### Data supplied

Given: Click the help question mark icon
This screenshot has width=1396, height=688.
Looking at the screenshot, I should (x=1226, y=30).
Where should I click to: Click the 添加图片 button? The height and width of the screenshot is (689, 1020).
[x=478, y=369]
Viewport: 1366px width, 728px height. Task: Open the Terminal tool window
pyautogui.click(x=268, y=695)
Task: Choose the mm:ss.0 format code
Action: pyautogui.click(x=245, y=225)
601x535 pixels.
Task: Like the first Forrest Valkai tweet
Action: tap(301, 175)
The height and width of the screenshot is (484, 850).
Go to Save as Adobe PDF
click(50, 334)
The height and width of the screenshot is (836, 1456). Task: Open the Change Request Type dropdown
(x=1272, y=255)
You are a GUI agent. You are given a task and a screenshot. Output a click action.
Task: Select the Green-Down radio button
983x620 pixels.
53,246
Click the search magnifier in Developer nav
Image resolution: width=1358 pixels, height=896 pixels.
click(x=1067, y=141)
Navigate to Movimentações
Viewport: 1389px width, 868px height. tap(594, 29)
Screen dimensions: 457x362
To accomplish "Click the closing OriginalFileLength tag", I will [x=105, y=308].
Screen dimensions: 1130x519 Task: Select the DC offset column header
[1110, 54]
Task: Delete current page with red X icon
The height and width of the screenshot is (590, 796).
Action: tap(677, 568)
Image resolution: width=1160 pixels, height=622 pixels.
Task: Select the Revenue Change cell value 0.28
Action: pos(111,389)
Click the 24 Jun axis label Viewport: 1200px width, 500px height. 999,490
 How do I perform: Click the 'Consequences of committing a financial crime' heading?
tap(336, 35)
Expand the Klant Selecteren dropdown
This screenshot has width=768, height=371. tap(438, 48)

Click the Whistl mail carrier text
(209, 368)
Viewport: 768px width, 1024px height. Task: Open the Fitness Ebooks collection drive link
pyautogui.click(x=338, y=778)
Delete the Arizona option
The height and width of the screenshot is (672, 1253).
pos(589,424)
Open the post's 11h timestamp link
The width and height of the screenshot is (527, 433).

######

— What you will do —
Only the lines of the data holding the string "Delete" are wanted; copy each of them.

— Your solution —
Task: Delete current page with red X icon
Delete the Arizona option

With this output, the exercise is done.